▶ **EXERCISE DETAILS**
Write the lines below out exactly, dropping each picture.
SUPPLIED DATA START
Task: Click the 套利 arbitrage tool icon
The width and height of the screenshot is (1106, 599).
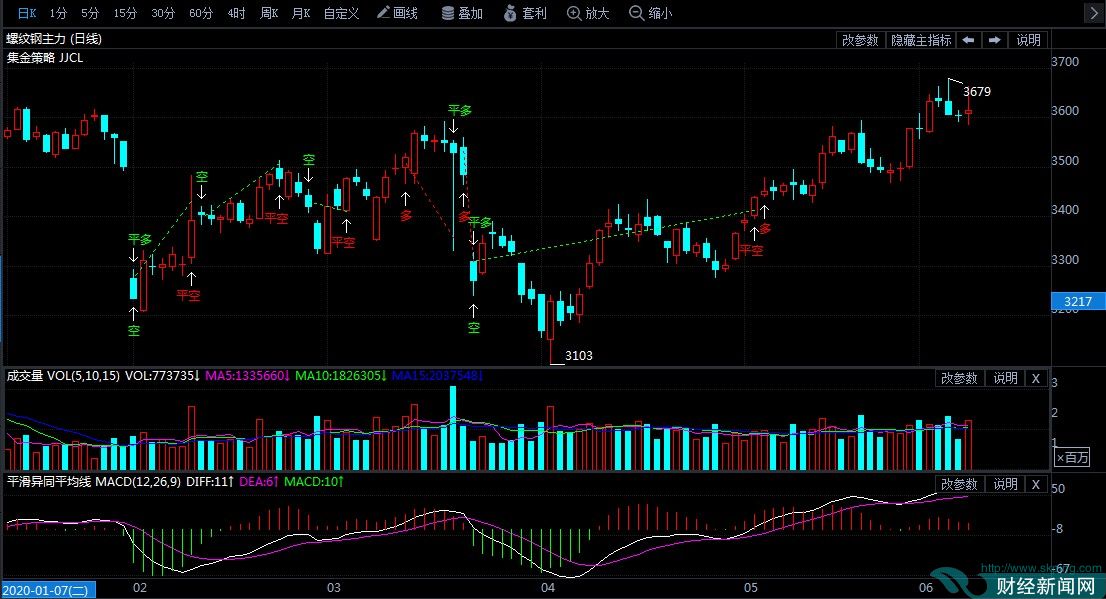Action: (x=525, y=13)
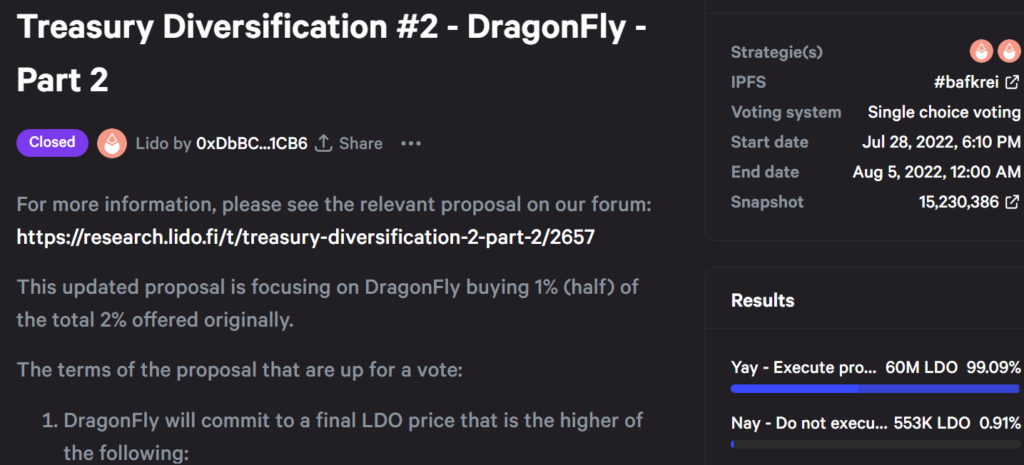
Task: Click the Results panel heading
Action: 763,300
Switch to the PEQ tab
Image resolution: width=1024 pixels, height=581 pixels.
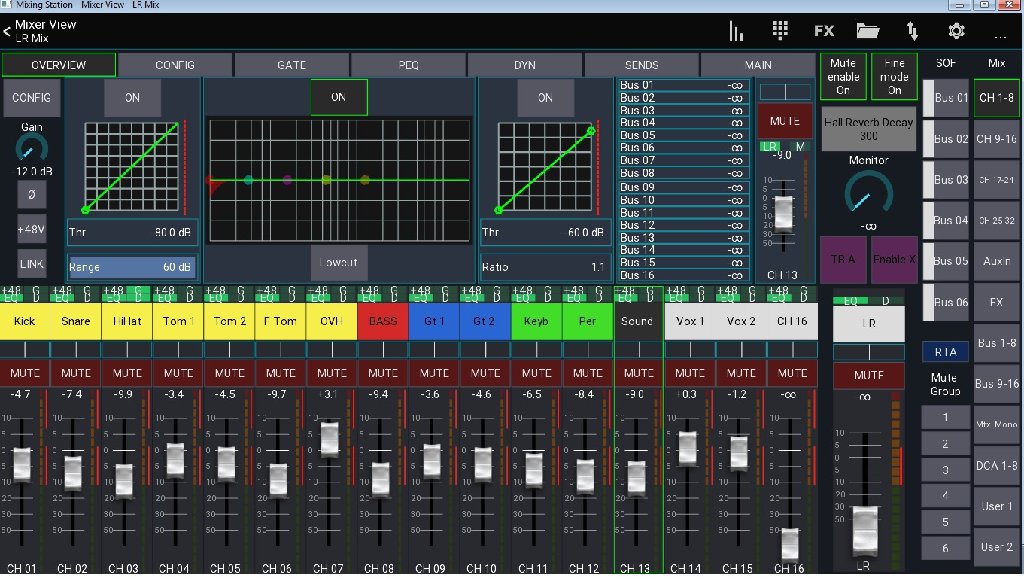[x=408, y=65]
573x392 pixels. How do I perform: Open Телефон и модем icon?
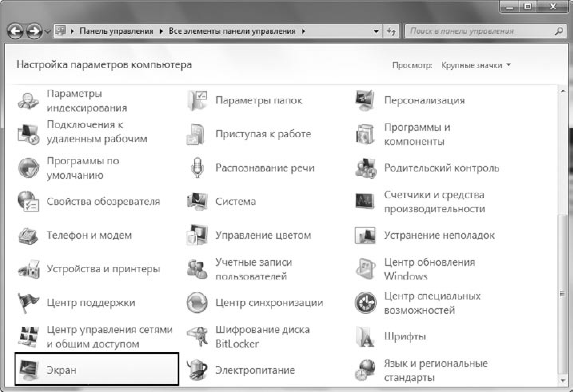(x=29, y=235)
SUPPLIED DATA END
▶ **TASK RESPONSE**
Task: Click the 套利 arbitrage tool icon
The width and height of the screenshot is (1106, 599).
Action: (x=525, y=13)
Task: Click the Results panel heading
Action: 763,300
Switch to the PEQ tab
Image resolution: width=1024 pixels, height=581 pixels.
[x=408, y=65]
573x392 pixels. How do I perform: Open Телефон и модем icon?
(x=29, y=235)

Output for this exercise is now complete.